Geoffroy Freslon - Évêque du Mans Consacre l’église abbatiale en 1261.
Guy de Lavardin-Beaumanoir - Membre de la famille Beaumanoir Enterré dans l’abbaye avec son épouse.
Cardinal de Retz - Abbé commendataire Nommé par le roi au XVIe siècle.
Léonore d’Estampes de Valençay - Archevêque de Reims et abbé Abbé commendataire de Champagne au XVIIe.

Origine et histoire

Le manoir de Champagne, à l’origine une abbaye cistercienne, fut fondé en 1188 par Foulques Riboul, seigneur d’Assé. Ce dernier y installa des moines venus de l’abbaye de Savigny, profitant d’un site isolé mais riche en ressources hydriques (ruisseaux, étangs, source). L’abbaye, protégée par des seigneurs locaux, s’enrichit rapidement grâce à des dons et posséda des terres dans une cinquantaine de paroisses du Maine. L’église abbatiale, endommagée par les troupes de Philippe Auguste, fut reconstruite et consacrée en 1261 par l’évêque du Mans, Geoffroy Freslon.

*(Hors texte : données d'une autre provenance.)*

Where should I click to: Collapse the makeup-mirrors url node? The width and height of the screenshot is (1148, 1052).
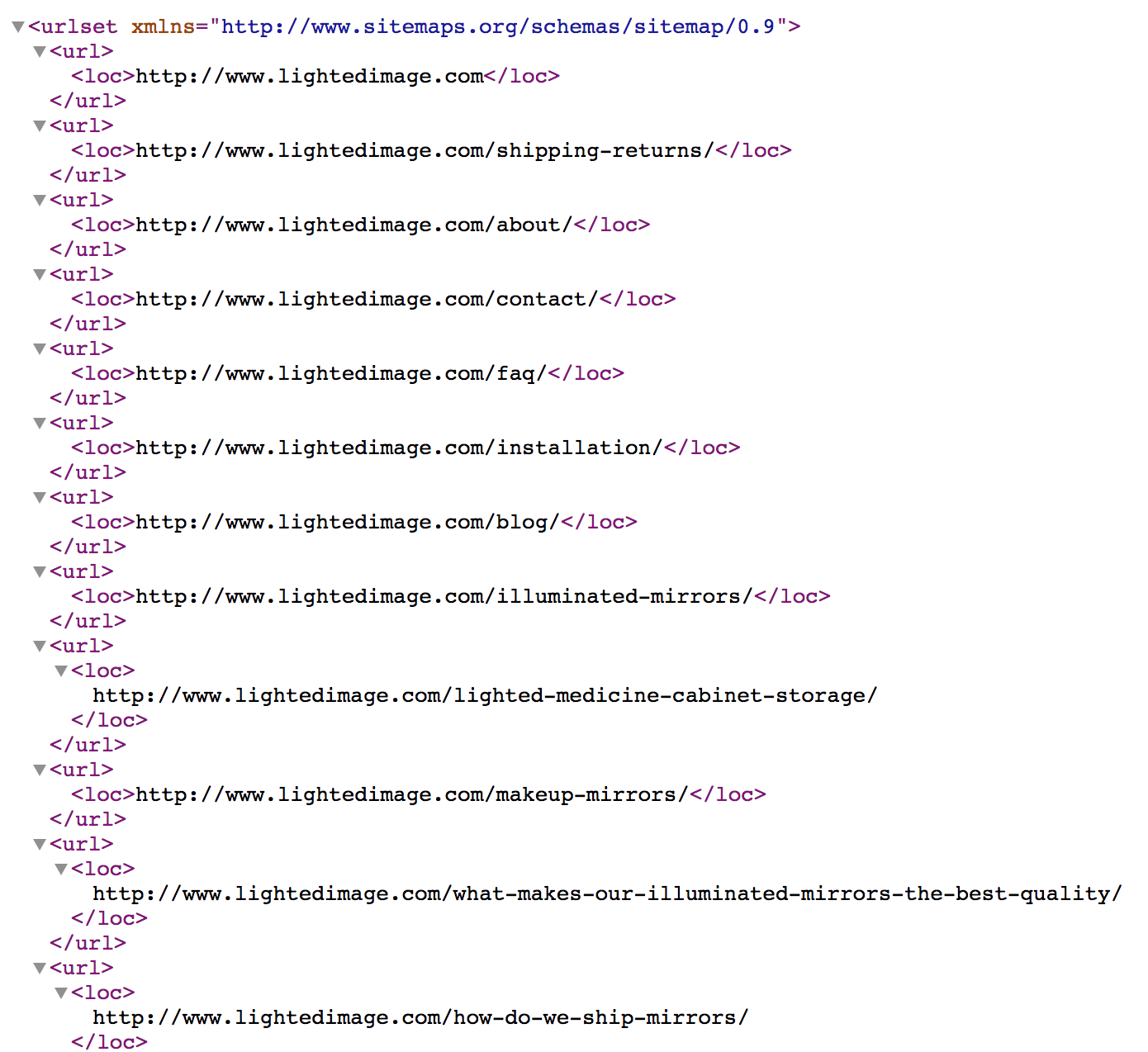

L’abbaye servit aussi de nécropole pour des familles nobles, comme les Beaumanoir, dont Guy de Lavardin-Beaumanoir et son épouse Jeanne d’Estouteville y furent enterrés. À partir du XIVe siècle, son déclin s’amorça, accentué par la commende au XVIe siècle, où des abbés nobles (dont le cardinal de Retz) furent nommés par le roi. Malgré une tentative de réforme au XVIIe siècle avec l’adoption de l’étroite observance trappiste, l’abbaye périclita, ne comptant plus que huit moines à la Révolution.

Vendue comme bien national en 1791, l’abbaye fut presque entièrement détruite, sauf les ailes ouest et sud (cellier, cuisines, salle des convers), transformées en exploitation agricole. Rachat en 1899 par la famille Luzu, qui entreprit des restaurations à partir de 1981. Aujourd’hui, les vestiges classés (aile occidentale, porte d’entrée, pavillons du XVIIIe siècle) abritent une ferme-auberge, perpétuant son héritage.

Architecturalement, l’abbaye de Champagne était fille de Savigny et dépendait de cette filiation cistercienne. Parmi ses abbés commendataires, Léonore d’Estampes de Valençay, archevêque de Reims et abbé de Champagne, marqua son histoire. Les bâtiments restants, inscrits aux monuments historiques en 1932, illustrent son passé monastique et agricole.